Exercise material:
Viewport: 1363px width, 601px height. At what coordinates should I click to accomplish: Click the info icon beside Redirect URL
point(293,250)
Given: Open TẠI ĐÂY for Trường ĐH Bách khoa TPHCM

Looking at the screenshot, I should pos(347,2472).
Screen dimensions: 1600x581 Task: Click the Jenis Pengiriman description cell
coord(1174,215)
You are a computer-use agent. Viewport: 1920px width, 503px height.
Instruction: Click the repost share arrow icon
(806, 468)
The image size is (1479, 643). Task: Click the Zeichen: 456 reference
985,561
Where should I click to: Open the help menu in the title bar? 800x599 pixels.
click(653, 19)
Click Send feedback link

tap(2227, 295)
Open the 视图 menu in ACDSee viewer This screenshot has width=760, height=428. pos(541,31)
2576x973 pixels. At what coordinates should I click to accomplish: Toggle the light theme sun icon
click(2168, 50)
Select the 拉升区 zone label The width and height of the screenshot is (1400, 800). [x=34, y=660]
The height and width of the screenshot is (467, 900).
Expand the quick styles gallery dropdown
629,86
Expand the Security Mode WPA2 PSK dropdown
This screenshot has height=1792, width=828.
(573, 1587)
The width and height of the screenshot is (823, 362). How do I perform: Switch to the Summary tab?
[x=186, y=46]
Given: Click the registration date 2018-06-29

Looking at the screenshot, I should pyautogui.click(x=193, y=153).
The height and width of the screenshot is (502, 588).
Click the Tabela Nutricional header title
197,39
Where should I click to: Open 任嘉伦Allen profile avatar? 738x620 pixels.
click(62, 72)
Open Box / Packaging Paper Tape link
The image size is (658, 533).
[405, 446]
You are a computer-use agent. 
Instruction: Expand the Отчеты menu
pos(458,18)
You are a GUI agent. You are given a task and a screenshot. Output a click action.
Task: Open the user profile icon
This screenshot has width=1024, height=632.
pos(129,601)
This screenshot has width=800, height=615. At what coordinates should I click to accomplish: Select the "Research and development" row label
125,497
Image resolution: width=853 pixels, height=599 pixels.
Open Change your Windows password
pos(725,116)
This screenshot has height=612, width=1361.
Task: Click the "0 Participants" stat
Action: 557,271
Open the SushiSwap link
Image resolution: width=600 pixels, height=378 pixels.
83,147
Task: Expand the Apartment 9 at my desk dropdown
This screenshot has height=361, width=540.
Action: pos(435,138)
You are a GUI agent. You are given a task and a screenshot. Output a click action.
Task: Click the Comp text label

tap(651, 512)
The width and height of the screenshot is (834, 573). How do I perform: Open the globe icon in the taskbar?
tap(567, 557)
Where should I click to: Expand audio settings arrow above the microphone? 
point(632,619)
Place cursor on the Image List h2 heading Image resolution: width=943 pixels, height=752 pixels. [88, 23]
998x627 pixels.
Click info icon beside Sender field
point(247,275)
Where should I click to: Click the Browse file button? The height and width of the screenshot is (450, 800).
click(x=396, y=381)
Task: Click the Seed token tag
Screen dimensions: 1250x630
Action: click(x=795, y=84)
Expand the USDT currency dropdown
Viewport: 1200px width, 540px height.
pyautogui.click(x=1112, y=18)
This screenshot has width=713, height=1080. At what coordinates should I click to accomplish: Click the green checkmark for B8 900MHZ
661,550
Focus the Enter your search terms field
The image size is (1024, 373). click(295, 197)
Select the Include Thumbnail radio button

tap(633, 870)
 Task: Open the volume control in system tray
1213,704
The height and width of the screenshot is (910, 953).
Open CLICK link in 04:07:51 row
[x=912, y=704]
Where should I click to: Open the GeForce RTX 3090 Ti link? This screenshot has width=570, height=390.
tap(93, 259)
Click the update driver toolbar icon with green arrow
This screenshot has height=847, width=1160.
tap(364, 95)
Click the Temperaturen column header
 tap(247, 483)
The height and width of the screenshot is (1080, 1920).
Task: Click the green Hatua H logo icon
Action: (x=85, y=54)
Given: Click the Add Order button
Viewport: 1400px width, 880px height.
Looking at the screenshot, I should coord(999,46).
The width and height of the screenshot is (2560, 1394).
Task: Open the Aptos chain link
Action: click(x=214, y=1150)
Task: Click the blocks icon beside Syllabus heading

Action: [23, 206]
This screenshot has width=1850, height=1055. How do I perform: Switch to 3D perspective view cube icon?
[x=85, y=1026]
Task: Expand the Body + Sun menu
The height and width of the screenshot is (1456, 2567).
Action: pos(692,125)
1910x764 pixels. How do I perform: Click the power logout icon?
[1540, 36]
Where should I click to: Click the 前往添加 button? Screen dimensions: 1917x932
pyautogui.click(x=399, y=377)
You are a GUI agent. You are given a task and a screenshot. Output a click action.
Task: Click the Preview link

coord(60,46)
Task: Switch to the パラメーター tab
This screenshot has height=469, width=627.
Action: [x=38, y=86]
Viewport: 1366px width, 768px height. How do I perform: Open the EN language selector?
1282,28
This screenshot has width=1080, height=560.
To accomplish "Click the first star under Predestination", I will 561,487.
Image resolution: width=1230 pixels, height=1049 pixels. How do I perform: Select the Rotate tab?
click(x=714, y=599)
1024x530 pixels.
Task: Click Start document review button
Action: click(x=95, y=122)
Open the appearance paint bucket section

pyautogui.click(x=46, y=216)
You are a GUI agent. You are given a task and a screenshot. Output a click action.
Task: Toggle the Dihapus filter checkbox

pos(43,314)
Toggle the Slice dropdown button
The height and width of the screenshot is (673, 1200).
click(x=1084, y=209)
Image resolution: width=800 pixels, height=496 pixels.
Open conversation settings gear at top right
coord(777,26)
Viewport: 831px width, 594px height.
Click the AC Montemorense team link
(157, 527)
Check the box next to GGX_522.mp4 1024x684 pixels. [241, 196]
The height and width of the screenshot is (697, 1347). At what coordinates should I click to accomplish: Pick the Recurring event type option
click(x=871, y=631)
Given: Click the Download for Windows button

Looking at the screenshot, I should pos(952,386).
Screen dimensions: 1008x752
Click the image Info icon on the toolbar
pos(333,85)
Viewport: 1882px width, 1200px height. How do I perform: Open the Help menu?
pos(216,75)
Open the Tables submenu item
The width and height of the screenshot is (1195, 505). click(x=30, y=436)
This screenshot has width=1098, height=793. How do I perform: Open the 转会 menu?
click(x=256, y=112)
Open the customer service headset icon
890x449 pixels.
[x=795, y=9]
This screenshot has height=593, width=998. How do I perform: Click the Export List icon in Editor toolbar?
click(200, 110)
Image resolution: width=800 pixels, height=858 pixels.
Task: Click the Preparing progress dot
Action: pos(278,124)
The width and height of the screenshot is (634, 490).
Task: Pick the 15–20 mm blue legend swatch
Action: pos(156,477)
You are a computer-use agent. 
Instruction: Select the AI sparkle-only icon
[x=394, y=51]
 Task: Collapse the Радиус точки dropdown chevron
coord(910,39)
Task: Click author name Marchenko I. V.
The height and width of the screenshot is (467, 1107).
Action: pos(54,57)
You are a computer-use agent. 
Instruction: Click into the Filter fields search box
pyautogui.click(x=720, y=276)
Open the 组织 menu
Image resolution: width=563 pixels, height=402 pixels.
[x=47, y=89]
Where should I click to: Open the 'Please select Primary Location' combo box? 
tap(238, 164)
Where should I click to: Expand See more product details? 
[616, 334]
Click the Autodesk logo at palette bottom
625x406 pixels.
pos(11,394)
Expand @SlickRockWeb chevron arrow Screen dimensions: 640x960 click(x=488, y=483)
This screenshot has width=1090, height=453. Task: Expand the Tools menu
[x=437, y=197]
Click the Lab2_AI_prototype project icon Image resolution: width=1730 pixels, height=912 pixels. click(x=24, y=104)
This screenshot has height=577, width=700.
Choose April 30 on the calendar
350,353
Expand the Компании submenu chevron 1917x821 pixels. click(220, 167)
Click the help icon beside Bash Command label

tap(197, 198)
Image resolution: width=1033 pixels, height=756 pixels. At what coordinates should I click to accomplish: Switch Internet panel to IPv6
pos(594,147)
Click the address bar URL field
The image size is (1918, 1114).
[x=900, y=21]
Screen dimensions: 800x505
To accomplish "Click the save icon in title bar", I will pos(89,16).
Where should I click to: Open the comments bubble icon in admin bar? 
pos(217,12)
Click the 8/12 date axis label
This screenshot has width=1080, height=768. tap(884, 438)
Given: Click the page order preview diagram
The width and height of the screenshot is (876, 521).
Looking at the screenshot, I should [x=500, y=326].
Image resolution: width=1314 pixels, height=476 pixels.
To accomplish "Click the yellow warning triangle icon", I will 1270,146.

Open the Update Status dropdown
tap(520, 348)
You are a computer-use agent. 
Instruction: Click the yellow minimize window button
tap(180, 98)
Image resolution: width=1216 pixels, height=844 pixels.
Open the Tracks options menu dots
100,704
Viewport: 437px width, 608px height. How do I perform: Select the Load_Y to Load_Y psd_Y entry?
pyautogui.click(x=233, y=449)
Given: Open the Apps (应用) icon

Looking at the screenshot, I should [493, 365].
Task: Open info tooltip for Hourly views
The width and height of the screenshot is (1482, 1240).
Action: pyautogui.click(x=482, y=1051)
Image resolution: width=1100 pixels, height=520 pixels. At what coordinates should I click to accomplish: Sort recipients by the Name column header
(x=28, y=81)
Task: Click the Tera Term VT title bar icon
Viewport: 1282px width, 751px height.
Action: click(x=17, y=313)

Task directions:
With the first line being the one containing "The image size is (1479, 643)." and the last line the one containing "Open the 视图", transcribe exactly the lines above that fall in that range.

Exercise result:
The image size is (1479, 643). Task: Click the Zeichen: 456 reference
985,561
Where should I click to: Open the help menu in the title bar? 800x599 pixels.
click(653, 19)
Click Send feedback link

tap(2227, 295)
Open the 视图 menu in ACDSee viewer This screenshot has width=760, height=428. pos(541,31)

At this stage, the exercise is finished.